> _Challenge A_: In the records below, present the part that opens with the line containing "Click the bed" and closes with the line containing "point(494,136)" as a numbered list, leaving out blank lines.

John Allen has distinguished himself, not only as a teacher and scholar, but also as someone who lives out much of what he imparts to his students in the classroom.

As a teacher at U.W. Milwaukee, U.W. Waukesha, Marquette University, and now at Milwaukee Area Technical College, John has taught a wide variety of writing and literature courses. His love of reading and literature probably began and was stimulated when his mother, who worked in the SNC library, regularly brought him to work where he explored the library’s resources and read widely. He now credits his mother, Beverly, and these early experiences for instilling confidence in his research and writing abilities.

As a St. Norbert College student, and as an English and Communication major, John spent even more time in the library. He credits his teachers, especially Bob Boyer, Kyoko Mori, John Neary, and Steve Westergan, who offered him interesting classes, constructive advice and encouragement, and prompted him to pursue graduate studies that culminated in earning his Ph.D. in English (literary studies emphasis) from the University of Wisconsin-Milwaukee in 2001. John gives special credit to John Neary for providing a model of the ideal English teacher.

But, there was another very important influence on John’s career and life as an extension of his life in the classroom. Dr. Karina O’Malley, Professor Emeritus of Sociology at SNC, taught John “that you have to put your beliefs into action.” In her classes, and by the example of her own life, O’Malley demonstrated to him ”… the importance of putting social justice into practice.” While he was a student at SNC, John was active in a group of students who worked with O’Malley to help found the very first homeless shelter in the Green Bay area, a shelter that was much needed and that led to the establishment of several other such shelters in the region.

> _Challenge B_: Carry the profile of John Allen forward from its last sentence.

(Element and text location data)

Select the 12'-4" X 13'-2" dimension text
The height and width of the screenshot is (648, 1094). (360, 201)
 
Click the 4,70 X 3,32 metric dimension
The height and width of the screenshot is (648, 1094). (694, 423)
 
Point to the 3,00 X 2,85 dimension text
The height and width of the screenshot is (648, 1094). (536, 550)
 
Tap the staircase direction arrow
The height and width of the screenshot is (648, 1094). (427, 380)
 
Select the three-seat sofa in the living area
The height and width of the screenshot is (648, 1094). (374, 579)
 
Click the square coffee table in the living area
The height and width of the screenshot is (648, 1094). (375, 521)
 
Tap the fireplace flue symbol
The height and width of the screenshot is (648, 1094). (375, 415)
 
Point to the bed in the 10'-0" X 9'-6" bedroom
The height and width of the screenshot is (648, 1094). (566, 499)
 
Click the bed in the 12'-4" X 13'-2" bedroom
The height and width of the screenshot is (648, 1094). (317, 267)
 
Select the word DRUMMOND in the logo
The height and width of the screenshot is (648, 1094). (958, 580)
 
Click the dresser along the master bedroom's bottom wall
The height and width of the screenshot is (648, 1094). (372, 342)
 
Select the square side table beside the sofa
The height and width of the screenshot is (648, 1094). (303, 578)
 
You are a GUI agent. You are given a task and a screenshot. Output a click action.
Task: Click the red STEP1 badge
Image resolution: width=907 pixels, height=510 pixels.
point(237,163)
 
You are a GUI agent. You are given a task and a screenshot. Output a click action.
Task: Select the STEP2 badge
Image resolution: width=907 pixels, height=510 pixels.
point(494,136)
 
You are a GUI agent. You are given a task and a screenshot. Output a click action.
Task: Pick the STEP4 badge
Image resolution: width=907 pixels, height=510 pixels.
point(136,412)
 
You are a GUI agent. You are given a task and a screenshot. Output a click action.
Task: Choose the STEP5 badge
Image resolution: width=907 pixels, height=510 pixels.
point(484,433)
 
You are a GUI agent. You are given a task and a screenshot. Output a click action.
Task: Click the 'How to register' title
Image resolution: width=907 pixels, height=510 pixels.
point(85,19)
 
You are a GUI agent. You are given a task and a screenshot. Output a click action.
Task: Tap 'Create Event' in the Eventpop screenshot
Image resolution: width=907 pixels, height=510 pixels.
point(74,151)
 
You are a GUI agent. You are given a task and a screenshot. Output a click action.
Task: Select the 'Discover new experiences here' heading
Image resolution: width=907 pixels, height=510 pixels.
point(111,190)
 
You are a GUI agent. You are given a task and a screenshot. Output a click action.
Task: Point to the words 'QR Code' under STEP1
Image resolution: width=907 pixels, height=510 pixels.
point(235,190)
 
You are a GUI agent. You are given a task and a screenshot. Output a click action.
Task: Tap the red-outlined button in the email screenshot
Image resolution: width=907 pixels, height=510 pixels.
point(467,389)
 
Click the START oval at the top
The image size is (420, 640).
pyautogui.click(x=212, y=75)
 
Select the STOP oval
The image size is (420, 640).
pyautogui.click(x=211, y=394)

> _Exercise answer A_:
1. Click the bed in the 12'-4" X 13'-2" bedroom
2. The height and width of the screenshot is (648, 1094). (317, 267)
3. Select the word DRUMMOND in the logo
4. The height and width of the screenshot is (648, 1094). (958, 580)
5. Click the dresser along the master bedroom's bottom wall
6. The height and width of the screenshot is (648, 1094). (372, 342)
7. Select the square side table beside the sofa
8. The height and width of the screenshot is (648, 1094). (303, 578)
9. You are a GUI agent. You are given a task and a screenshot. Output a click action.
10. Task: Click the red STEP1 badge
11. Image resolution: width=907 pixels, height=510 pixels.
12. point(237,163)
13. You are a GUI agent. You are given a task and a screenshot. Output a click action.
14. Task: Select the STEP2 badge
15. Image resolution: width=907 pixels, height=510 pixels.
16. point(494,136)

> _Exercise answer B_:
Since then, John has been a frequent volunteer in homeless shelters. In the classroom, he tells his students how he “learned more about homelessness by working in shelters than I did by writing a book or reading hundreds of other books and articles on the subject.” He also encourages his students to participate in service learning activities outside the classroom.

His students have commented that John’s classes “have made them reconsider their opinion on ... complex social issues …” Since graduation, he has taught, written, and lectured on literature and social justice in the context of homelessness, the death penalty, prison, gangs, immigration, and hate crimes.

In 2004, John published his book, Homelessness in American Literature: Romanticism, Realism and Testimony. Subsequently, his book won the 2005 Faculty Research Award for the best research publication by a University of Wisconsin Colleges faculty member. At present, he is editing a collection of essays about Sr. Helen Prejean’s Dead Man Walking. In addition, he has written articles and made over 20 presentations at regional and national conferences.

In sum, John’s life and career are testimonies to his dedication to teaching literature and to social justice–interests that began and developed while he was a student at St. Norbert College.